La grève des enseignants des écoles privées au Liban, qui devait commencer à partir du mardi 23 janvier, n'aura finalement pas lieu, a indiqué lundi à L'Orient-Le Jour le ministère de l'Éducation, contacté par notre correspondante Hoda Chédid.
Un accord a en effet été trouvé entre les enseignants et les écoles privées, concernant les salaires des professeurs à la retraite, durement affectés par l’effondrement de la livre libanaise en quatre ans de crise. Il a été signé lors d'une réunion qui s'est tenue lundi à 17h entre les établissements éducatifs privés et le syndicat des enseignants. Ce dénouement était attendu par le bureau du ministre qui avait annoncé dans un communiqué plus tôt dans la journée que cet « accord d'entente » allait être signé.
Avant 17h, le secrétaire général des écoles catholiques, le père Youssef Nasr, à la tête du regroupement des institutions éducatives privées, avait déclaré à la chaîne LBCI qu'il participerait à cette réunion et que l'accord prévoyait notamment de verser « un certain montant, par élève, dédié aux enseignants retraités », sans plus de détails sur le mécanisme choisi.
Le président du syndicat des enseignants Nehmé Mahfoud n'était, lui, pas satisfait par certaines dispositions initalement annoncées. Il considérait notamment que le montant consacré aux retraités et s'élevant à 900.000 LL par élève (environ 10 dollars au taux du marché parallèle), au lieu d'1.000.000 LL (environ 11 dollars), comme convenu précédemment, ne permettrait pas de réunir les 60 milliards de livres requis pour multiplier les salaires des retraités par 6.
Dans la copie de l'accord diffusé après qu'il ait été signé, il semble que le syndicaliste ait finalement décidé d'accepter le montant de 900.000 LL par élève, inscrit au premier article et qui sert de base au calcul d'une somme qui sera versée en trois fois entre le 15 février et le 15 juin de cette année. Les fonds devront être versés sur un compte en livres libanaises "fresh", et non pas sur l'un des anciens comptes sur lesquels s'appliquent des restrictions bancaires sur les retraits - une distinction née avec la crise qui a éclaté en 2019.

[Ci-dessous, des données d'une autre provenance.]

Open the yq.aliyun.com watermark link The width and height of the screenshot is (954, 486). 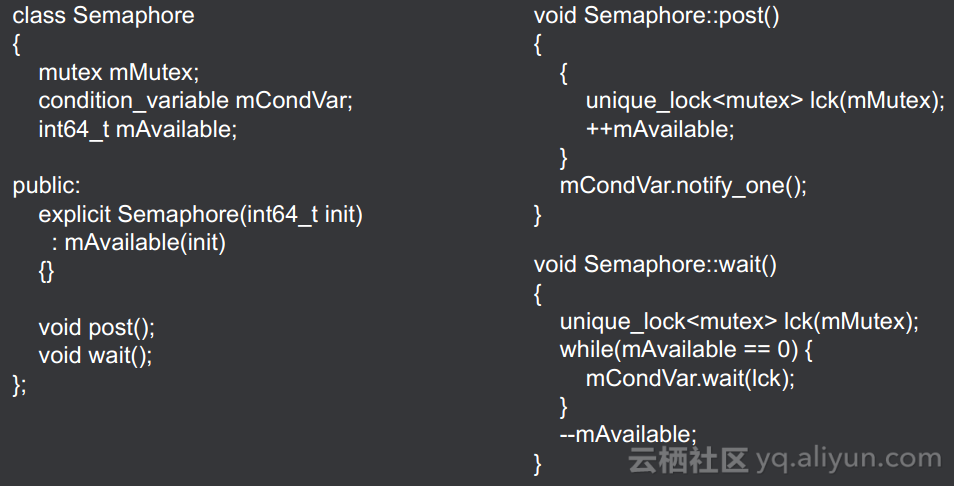click(849, 460)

Le dossier des enseignants retraités suscite des remous depuis le 15 décembre 2023, date de l'adoption par le Parlement d'une loi multipliant par six la retraite mensuelle des enseignants et imposant aux établissements privés de verser à la Caisse des retraites des enseignants un montant qui représente désormais 8 % du salaire de chaque enseignant (contre 6 % précédemment), aides en dollars comprises. De leur côté, les enseignants devront verser à la caisse 8 % de leur salaire versé en LL (contre 6 % précédemment). Les établissements ont aussi l'obligation, notamment, de présenter un quitus de la Caisse des retraites prouvant qu'ils se sont bien acquittés de leur contribution.
Des salaires entre 17 et 33 dollars
« Je comprends tout à fait les demandes des enseignants, ils ont le droit à une retraite digne et il faut faire quelque chose pour améliorer leurs conditions. Le seul problème, avec toutes ces grèves, c'est que les élèves n'arrivent plus à se concentrer. Les enfants ne sont plus sérieux, il y a un relâchement généralisé », a commenté Carine Khalil, mère de famille dont les enfants sont scolarisés dans un établissement catholique.

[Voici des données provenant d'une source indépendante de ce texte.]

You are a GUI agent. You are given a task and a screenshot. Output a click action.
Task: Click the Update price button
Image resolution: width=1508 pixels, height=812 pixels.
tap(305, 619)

Le 16 janvier, un accord de principe avait été trouvé à l'issue d'une réunion chez le ministre Halabi, en présence de Nehmé Mahfoud et du père Youssef Nasr, ainsi que des représentants des comités de parents d’élèves, avant de tomber à l'eau. Les enseignants avaient ensuite décidé d'entamer une grève le 23 janvier, après que les institutions scolaires aient fait marche arrière.
Avec cette grève, le syndicat des enseignants entendait « protester contre les institutions qui continuent de priver plus de 4.000 enseignants retraités de leur gagne-pain, les laissant à leur sort avec un salaire de trois millions de livres libanaises par mois, après 40 ans de service dévoué à l'éducation ».
Formellement rejetée par les écoles privées lors de son adoption, la loi votée le 15 décembre avait poussé le Secrétariat général des écoles catholiques à déclarer une grève fin décembre, avant de la suspendre début janvier.
Les enseignants, eux, réclament que le sort des retraités de l’enseignement privé soit amélioré, car leurs mensualités ne valent plus rien depuis l’effondrement de la livre libanaise, oscillant entre un million et demi et trois millions de livres libanaises, soit entre 17 et 33 dollars au taux du marché.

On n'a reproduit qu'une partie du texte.